ちなみにその制服は海水でぐっしょりだったが、着替えさすのもめんどうなのでそのまま寝かせつけている。
「ありがと、往人さん」
「なんでおまえが礼を言うんだ」
「あの人のこと助けてくれたから」
「だから、それでなんでおまえが嬉しそうなんだ」
観鈴はにこにこと上機嫌だ。
「だってわたしも運んでくれたし」
「おまえがあのまま行き倒れて飢え死ににでもなったら後味悪いからな」
「わたし、往人さんのことちゃんとわかってるから」
「……おまえ、もう寝てろ」
「うん」
毛布をすっぽりと頭からかぶった。そんな観鈴を横目に、往人はため息をつきながらズボンの後ろポケットに手をやった。
そこには武器として支給された『天使人形』が入っている。乱暴にひっぱり出して、今度は前のポケットに入っているもうひとつの人形を、見た。

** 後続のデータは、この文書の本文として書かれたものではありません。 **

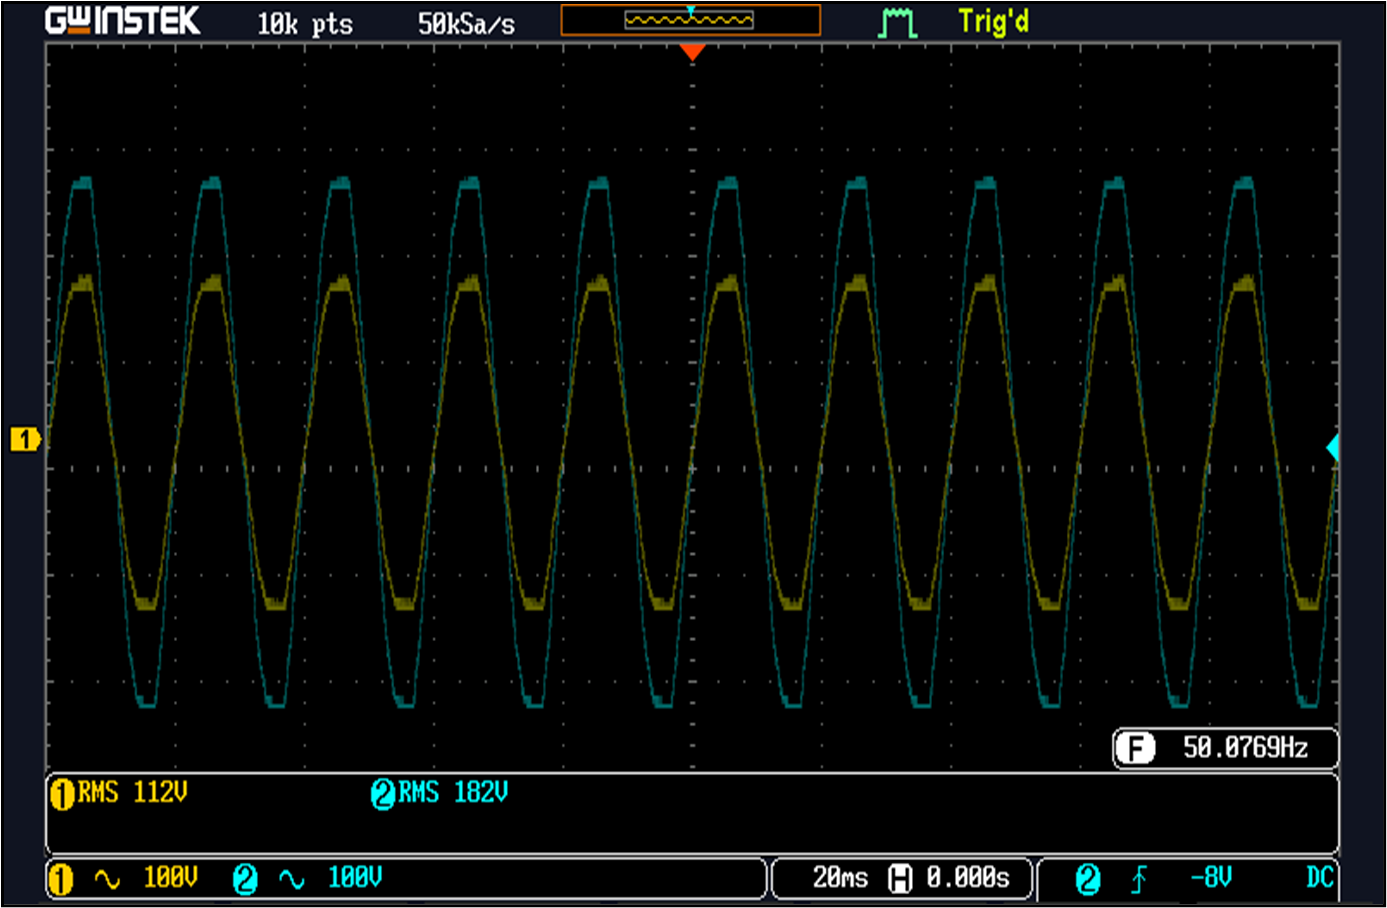Select the Channel 1 yellow channel indicator icon

point(62,876)
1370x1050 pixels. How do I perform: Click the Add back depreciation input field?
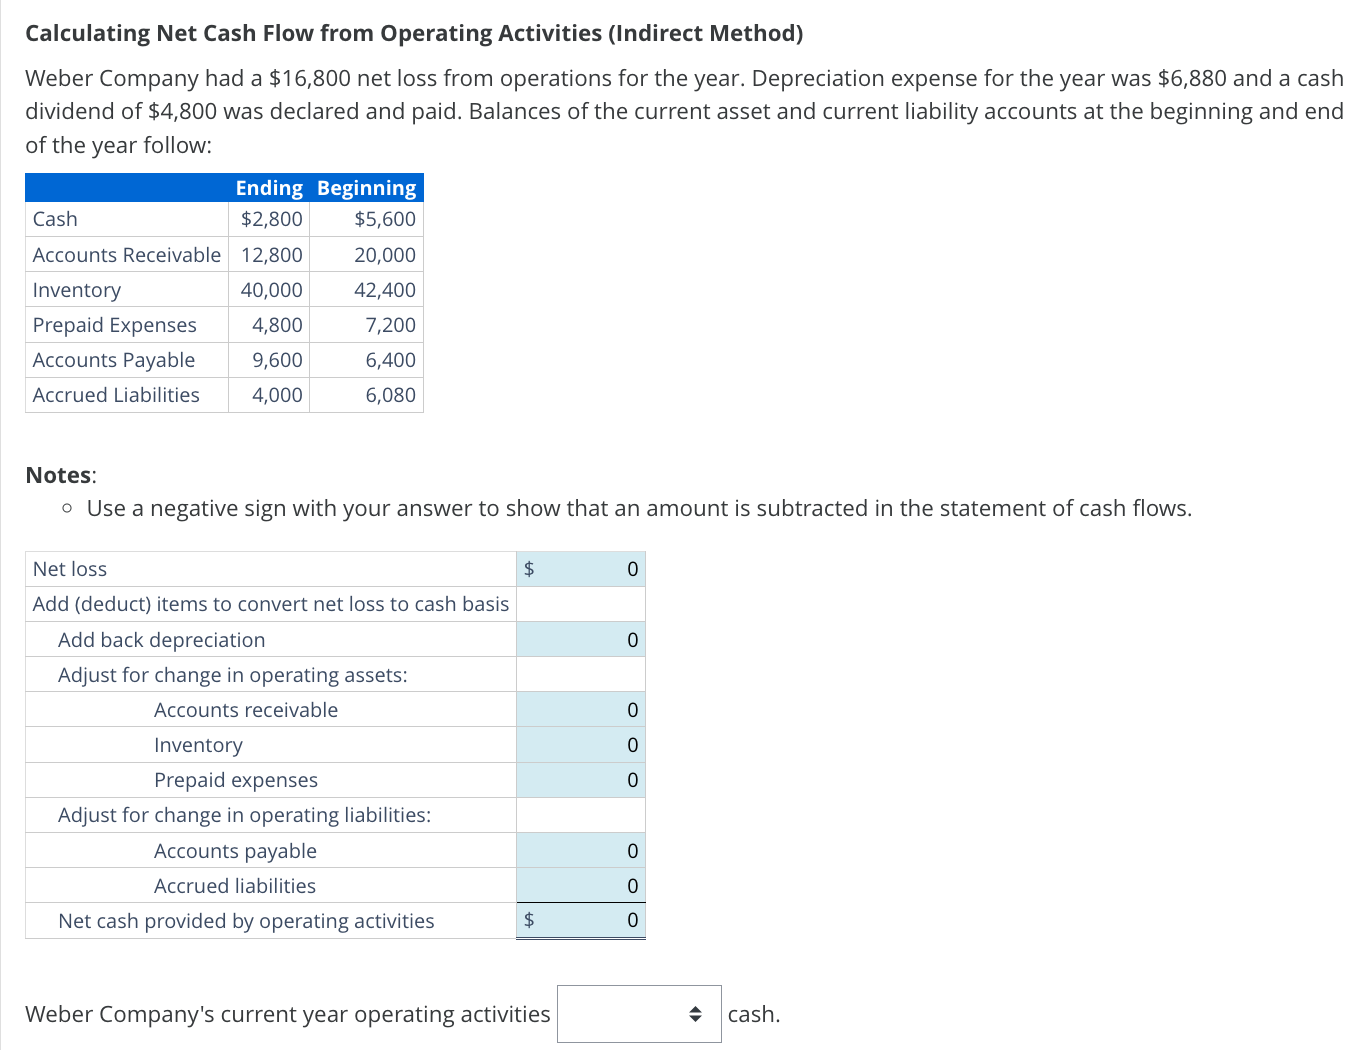590,639
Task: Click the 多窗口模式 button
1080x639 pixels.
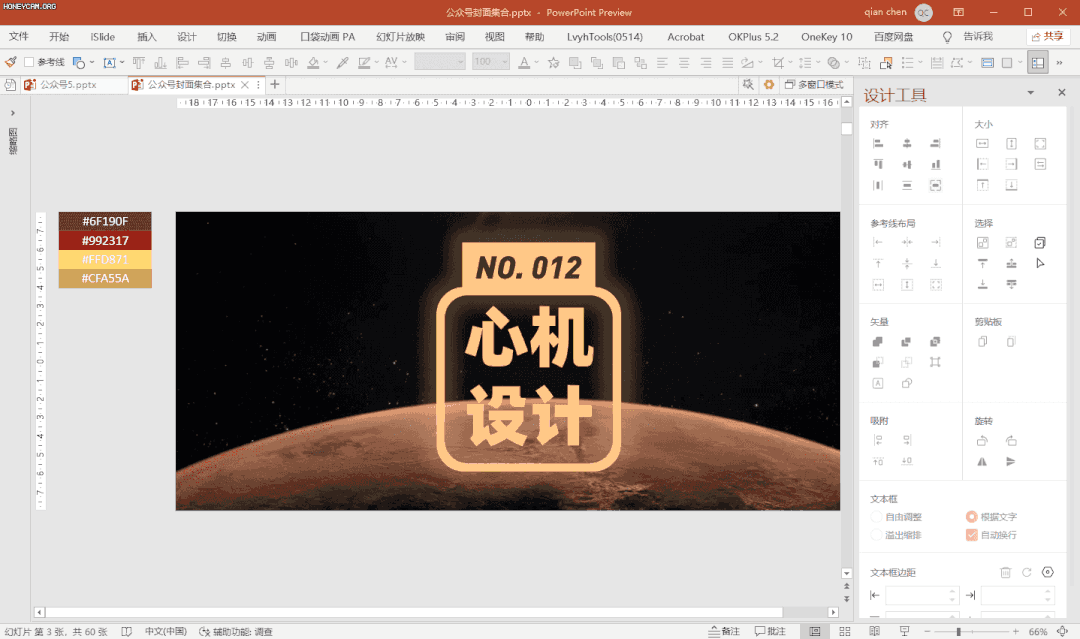Action: coord(814,85)
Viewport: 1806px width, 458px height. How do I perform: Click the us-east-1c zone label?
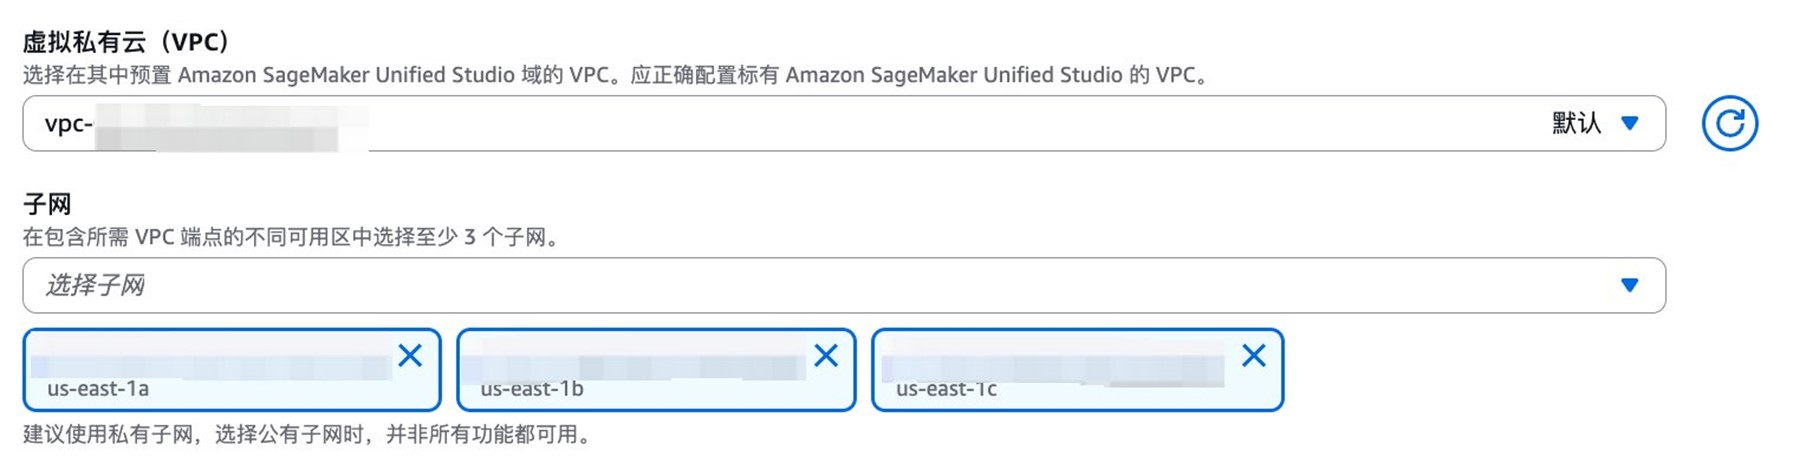click(946, 389)
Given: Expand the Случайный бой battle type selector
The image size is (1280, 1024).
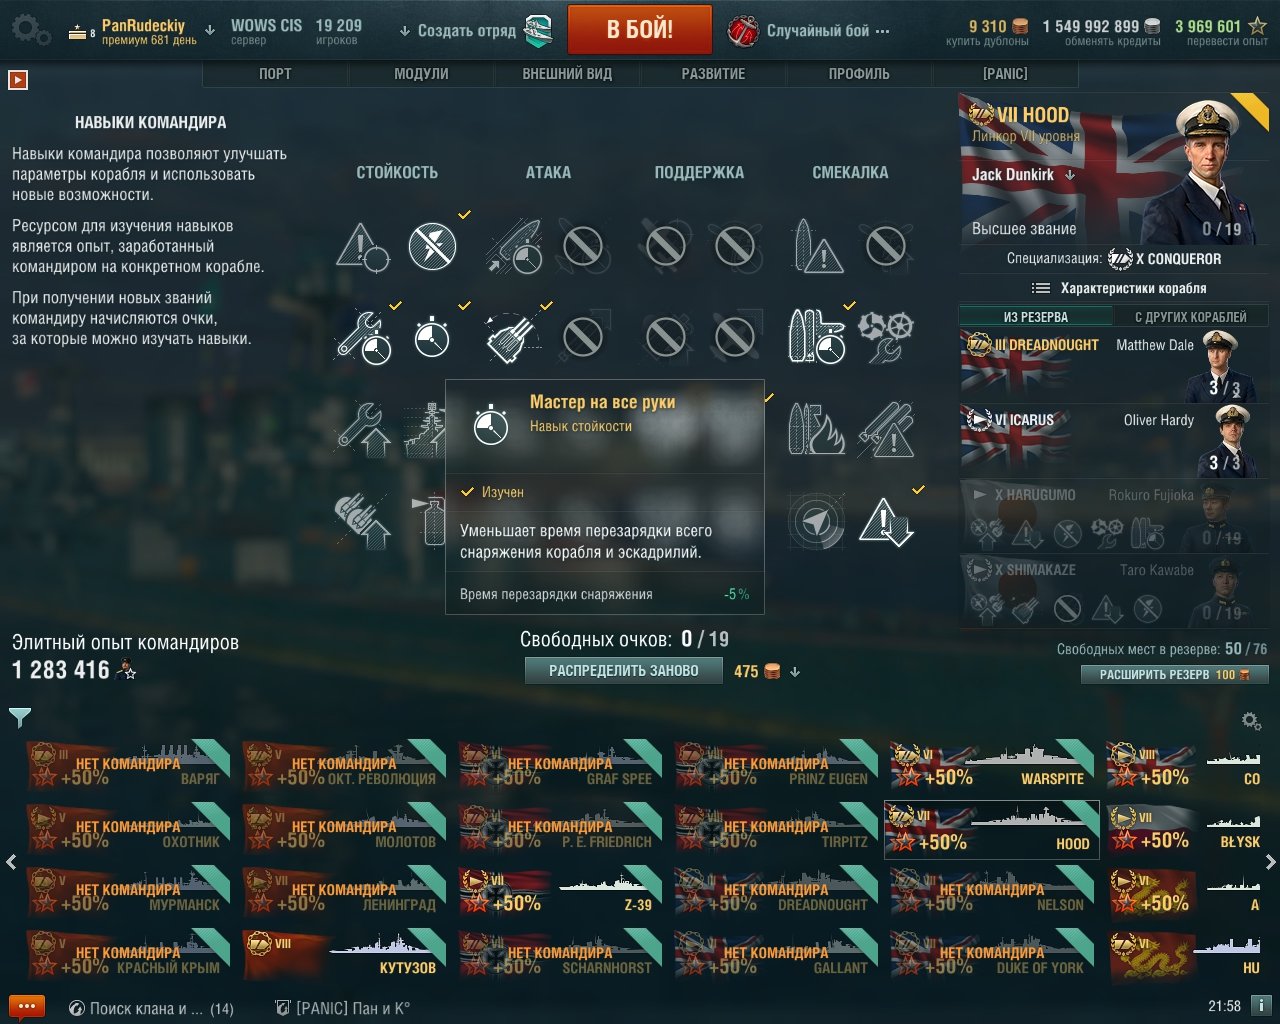Looking at the screenshot, I should 808,31.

『古ぼけた人形』――これは支給されたものとは違う、母から受け継いだ人形だ。
どうも最近、俺はこのふたつの人形をなにかと手にしている気がする。
こういったとき、手持ち無沙汰になったときに、なんというか、いやに気になるというか。こうやって人形を手に持っていたいという気になるというか。
……別に人形鑑賞が趣味ってわけじゃないぞ、俺は。
ただ、なにかこのふたつの人形に、惹かれでもしているような感じ。
といっても人形を弄んでいるだけじゃ時間の浪費と変わらないので、とりあえずふたつの人形を見比べて、どちらで芸をしたほうが子供たちに受けるか……などと試行錯誤していると、腹の虫が鳴った。
……飯でも作るかな。
キッチンの戸棚を覗くと、まるで泥棒が入った後のように綺麗さっぱりとしていた。
出てくるものは、埃だけ。
「……はあ」
いつになったら俺はまともな飯が食えるんだろうな……。いいかげん、我慢の限界だった。
「あ、往人さん」
ベッドのところに戻ると、観鈴が体を起こしていた。
「て、おい。おまえ、だいじょうぶなのか?」
「うん。だいじょうぶになった。女の子のおかげで」
「……誰だそれ」
「小っちゃな女の子」
「だから誰なんだ、それは」
観鈴は嬉しいような困ったような、そんな笑みを浮かべて、ベッドの上に座りなおした。
「ご飯、わたしが作ってあげる」
唐突に言ってくる。
「いらん」
「え、でも往人さん、このままだと飢え死にしちゃう」
「そんな簡単に飢え死にするか」
「でも往人さん、いつでも飢え死にっぽいし」
どういう表現だ。
「いくら飢え死にっぽくても、俺はセミっぽい目玉焼きなんか食いたくない」
「……そんなの作らないよ」
「前に作ったろ」
「作ってない作ってない。あれは単なる事故」
「作ったってことだろそれは……」
「じゃ、また作ってあげる〜」
観鈴は床に足をつけて立ち上がろうとする。
「いいって。それにどうせ材料がない」
「え、そうなの?」
「ああ」
観鈴の眉尻が下がる。本当に残念そうな顔。
「とにかく、おまえ、寝てろ」
「……うん」
しぶしぶと、観鈴はベッドにもぐった。
それを確認してから、また往人は人形を手の平でもてあそぶ。
そうすることが自分の仕事であるかのように。